Kitchen in the back: Jose-Luis works back there on the morning shift Tuesdays-Fridays, and Stefanie works in the evenings on Thursday-Sundays, and Naysha rarely sees Carolina, who very quietly does Saturday-Monday mornings and doesn’t say much of anything to anyone but her scrambled eggs are the fluffiest out of all four of them, including Mr. Aguilar.
The farm is the pipe dream. Tomás grew up there before his mother moved them all to the city to live with Mr. Aguilar, Tomás’s uncle, to take care of their mother in her shriveled golden years as her brain rotted in the confines of her little old skull. Naysha grew up in the city and rarely traveled outside, and when she did it was on the train to competitions, watching the trees blur by and gripping her duffel bag in the other. In the little green suburbs outside of the city when she was young she smelled the grass and the trees and the flowers and watched the bees outside the gyms she had the meets at.
She only ever won gold once, when she was in tenth grade. That was the honeymoon period with Tomás as her brand new shiny best friend, just after he came out, when the ancient matriarch Aguilar was coasting, before her brain really began to shut down. She had good teachers that year, and Eddie and her were beginning to figure out how to coach and how to be coached, respectively, and her grades were high. That was the year she won gold in February, the year that Tomás and both of her parents and Naomi all came to the meet out in Allentown and she landed solid after the uneven bars and heard her family explode in the stands.

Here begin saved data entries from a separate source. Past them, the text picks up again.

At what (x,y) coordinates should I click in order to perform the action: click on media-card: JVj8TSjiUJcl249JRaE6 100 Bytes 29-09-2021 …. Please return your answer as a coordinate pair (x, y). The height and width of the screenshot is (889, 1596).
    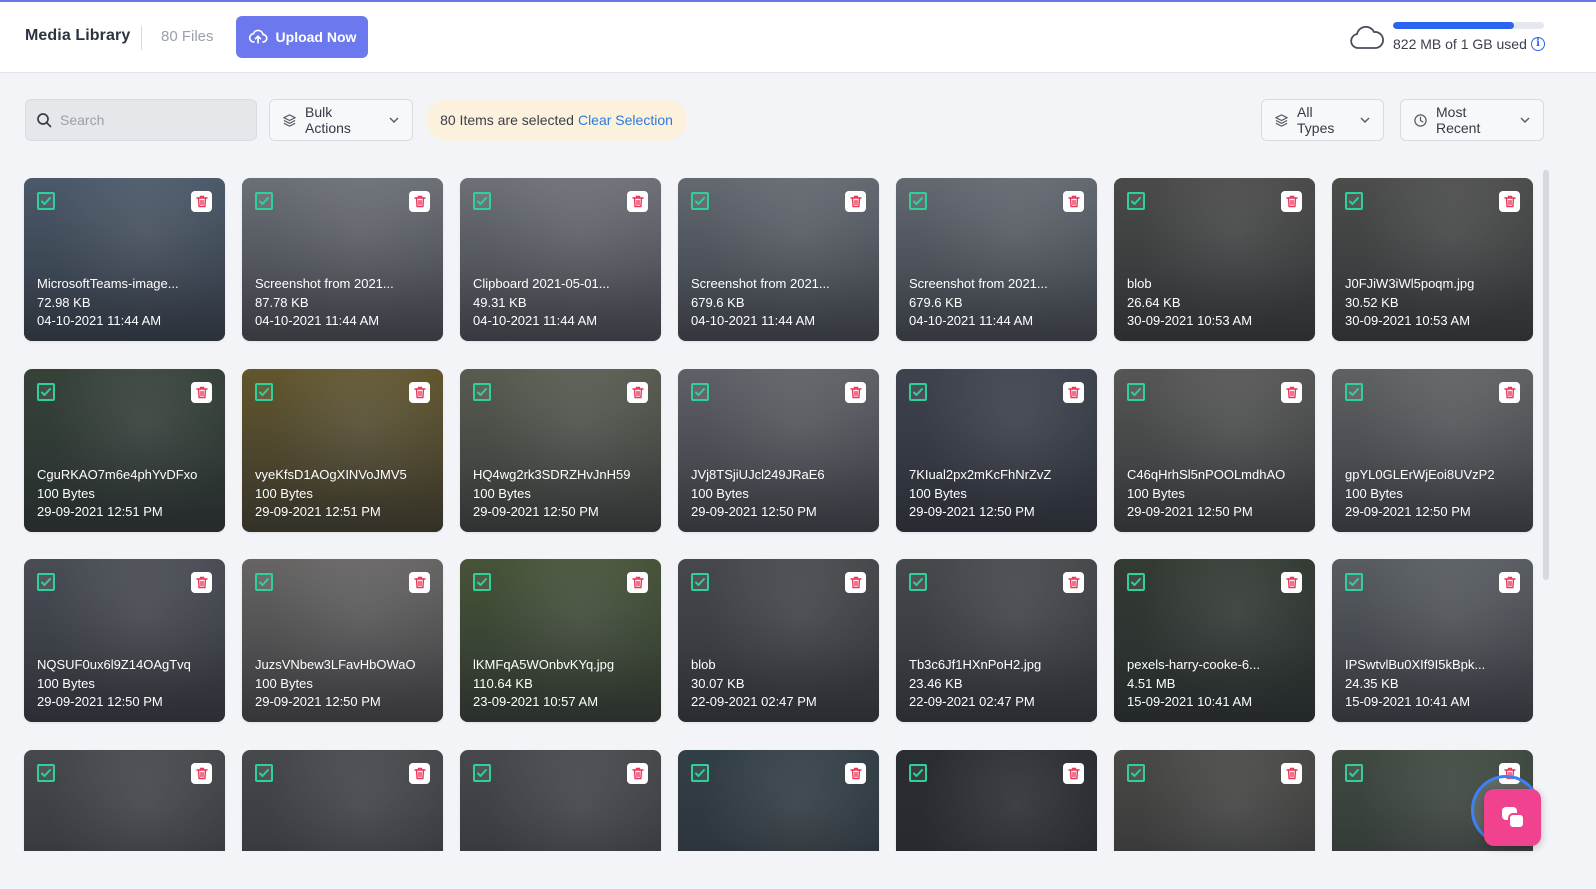
    Looking at the image, I should click on (778, 450).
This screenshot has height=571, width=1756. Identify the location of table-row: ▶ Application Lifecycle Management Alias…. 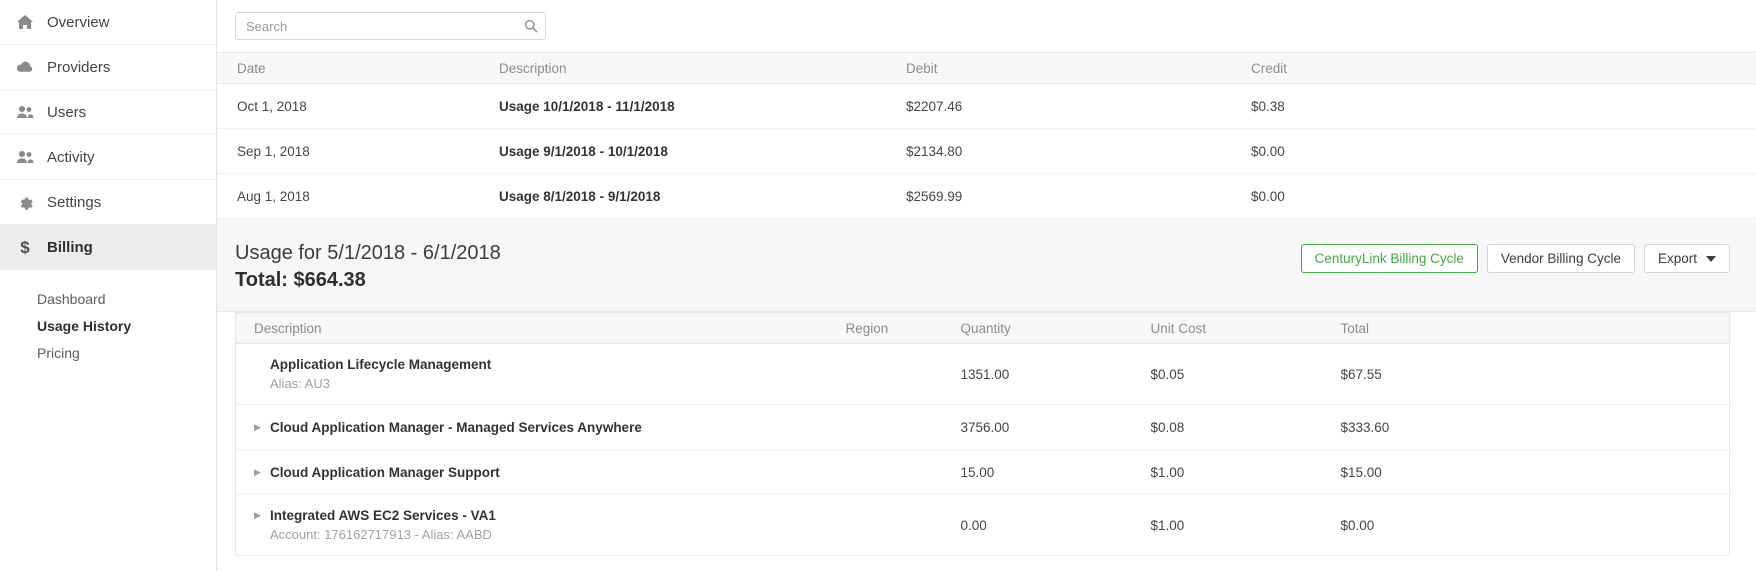
(982, 374).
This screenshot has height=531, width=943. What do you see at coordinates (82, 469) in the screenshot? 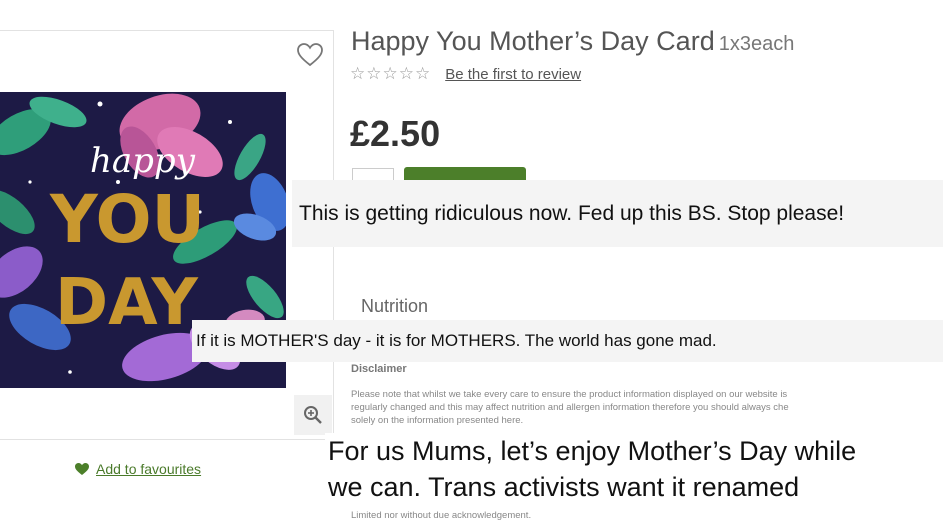
I see `heart-filled-icon` at bounding box center [82, 469].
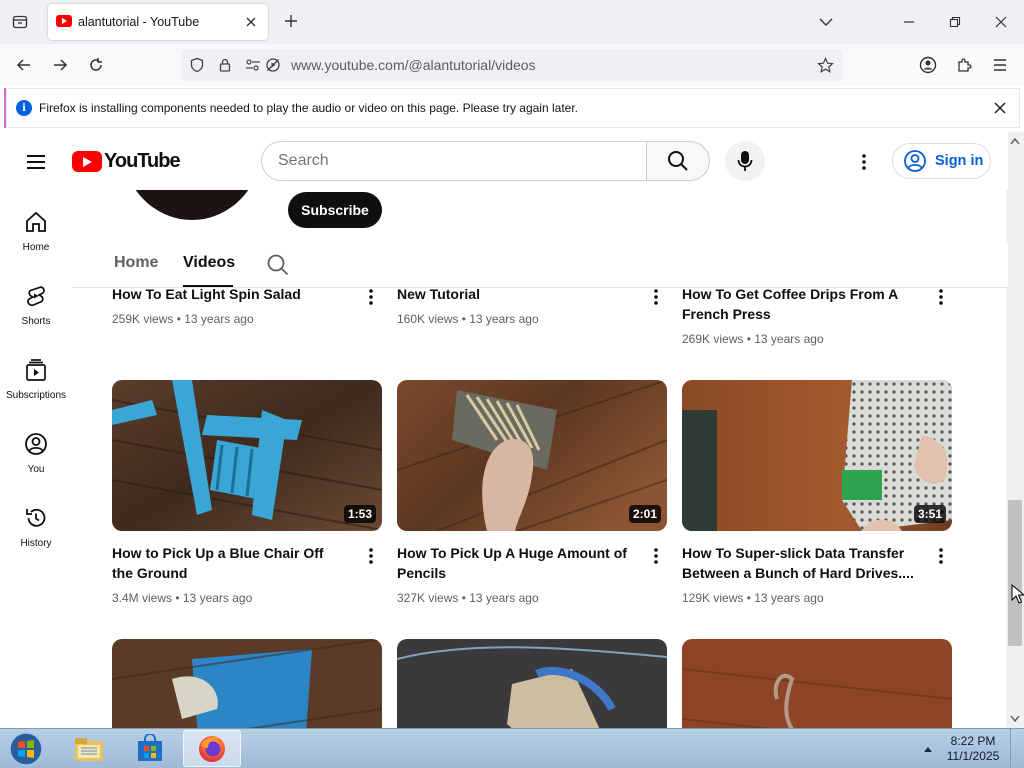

In Pittsburgh she didn’t place in the top ten, but she’d at least made it to States. “You have next year,” Tomás said, putting an arm around her shoulders. “You’re only gonna get better.”
Maybe she had. It was difficult to tell. These days in Division I gymnastics she barely scrapes by. She likes to think that she’s getting better every day, that the competition is just stiff, that she’s cleared the path before her of detritus, that she can see each brick in the road, the white mortar, the cut it clears through the haze around it.
She fumbles with the brace on her arm. As if the farm was the only pipe dream. The wind in the trees and the basket on the ground and the grass under her bare legs, maybe a dress and the skin on her shoulders dark with sun. And not the city-sun either, the one that glanced off the asphalt like a bullet and boiled through her skin and lungs like a burn, but the country-sun, the one that Tomás always described so lovingly, the one that embraced the clouds like dear friends, the one that grew the corn and the apples and the rows of zinnias and the daisies and the yellow roses.